The respondent avers that the reclaimer never called upon the pursuers and real raisers to make payment of the amounts contained in the deposit-receipts as falling to him in virtue of his title as trustee, and that he could not do so, as by English law the executry estate did not pass to the reclaimer as trustee on Mr Lennox's estate. The reclaimer does not make any averment on record as to English law, and does not, as I read his pleadings, properly raise the point that the deposit-receipts passed to him as the estate of the bankrupt. He did not oppose the granting, and has not applied for the recal of the sequestration of the estates of the late Lady Sinclair. In my opinion the case of Menzies does not apply to the present situation. We are bound to assume that the respondent's appointment was competently made. He is therefore entitled to succeed in the present competition unless the reclaimer can show that the fund in medio became beneficially the estate of Mr Lennox upon some specific ground other than the doctrine that the executor is eadem persona cum defuncto. This is the hypothesis on which he has framed his claim in the competition, for he founds upon the allegation that Mr Lennox was the creditor of Lady Sinclair in a sum exceeding the amount of the deposit-receipts, and maintains in his plea-in-law that he is entitled to apply or retain the fund to account of that indebtedness.

The respondent does not admit the alleged indebtedness of Lady Sinclair to Mr Lennox, and therefore the plea of the reclaimer could not in any event be sustained without inquiry. I agree, however, with your Lordships that the circumstances disclosed in the present case preclude the necessity of such inquiry and enable us to affirm the Lord Ordinary's interlocutor.

The authorities to which we were referred appear to me to support the view that the right of an executor who is a creditor of the deceased, acquired by confirmation, is to pay himself, without the necessity of raising an action to constitute his debt, out of the funds to which he has confirmed, but that he cannot exercise this right to the prejudice of the other creditors where he knows that the estate is insolvent. Although the executor is not trustee for the creditors it does not follow that he has no duty towards them. In the case of Taylor & Ferguson v.
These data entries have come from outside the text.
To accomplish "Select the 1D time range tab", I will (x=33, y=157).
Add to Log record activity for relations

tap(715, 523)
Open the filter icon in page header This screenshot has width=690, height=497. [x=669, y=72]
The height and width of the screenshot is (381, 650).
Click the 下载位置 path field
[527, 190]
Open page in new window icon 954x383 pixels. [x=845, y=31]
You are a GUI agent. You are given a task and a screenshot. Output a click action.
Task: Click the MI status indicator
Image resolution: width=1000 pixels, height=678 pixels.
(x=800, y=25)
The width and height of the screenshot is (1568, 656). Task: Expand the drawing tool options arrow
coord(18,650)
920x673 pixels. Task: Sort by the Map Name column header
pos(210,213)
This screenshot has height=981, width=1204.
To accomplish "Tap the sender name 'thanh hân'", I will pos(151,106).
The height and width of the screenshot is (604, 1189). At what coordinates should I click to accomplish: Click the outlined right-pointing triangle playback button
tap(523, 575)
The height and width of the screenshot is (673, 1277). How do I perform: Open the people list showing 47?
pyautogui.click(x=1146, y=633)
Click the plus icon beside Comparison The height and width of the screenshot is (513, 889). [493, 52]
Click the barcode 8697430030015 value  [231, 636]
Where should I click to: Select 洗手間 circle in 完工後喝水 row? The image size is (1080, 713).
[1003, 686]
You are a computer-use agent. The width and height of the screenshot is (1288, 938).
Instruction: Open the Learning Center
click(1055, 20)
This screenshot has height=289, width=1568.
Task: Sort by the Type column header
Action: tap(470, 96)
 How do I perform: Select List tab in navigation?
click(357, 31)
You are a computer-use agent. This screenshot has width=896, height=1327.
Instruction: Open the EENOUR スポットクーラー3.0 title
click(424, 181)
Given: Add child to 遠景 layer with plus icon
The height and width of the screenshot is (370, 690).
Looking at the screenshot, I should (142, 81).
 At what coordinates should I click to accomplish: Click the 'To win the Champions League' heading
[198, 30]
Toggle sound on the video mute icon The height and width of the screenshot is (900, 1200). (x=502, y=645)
Glass's Trustees, 1912 S.C. 165, 49 S.L.R. 78, Lord Dunedin explains that although the executor may after the lapse of six months pay primo venienti, yet if the creditors come forward in such numbers that he sees that the estate is insolvent it would be his duty to give notice to them to that effect and not pay more to one than to another.

In the present case it is clear from the inventory and schedule of debts that the executor had notice of claims in excess of the estate, and I think that he was only discharging his duty when he took the deposit-receipts, both dated more than six months after Lady Sinclair's death, in name of himself as executor and not as an individual.

Lords Johnston and Mackenzie, who had not heard the case, delivered no opinions.

The Court adhered to the Lord Ordinary's interlocutor.

Counsel:

Counsel for the Appellants— Chree, K.C.— M'Robert. Agents— Bonar, Hunter, & Johnstone, W.S.

Counsel for the Respondent— Blackburn, K.C.— A. M. Mackay. Agents— Alex. Morison & Company, W.S.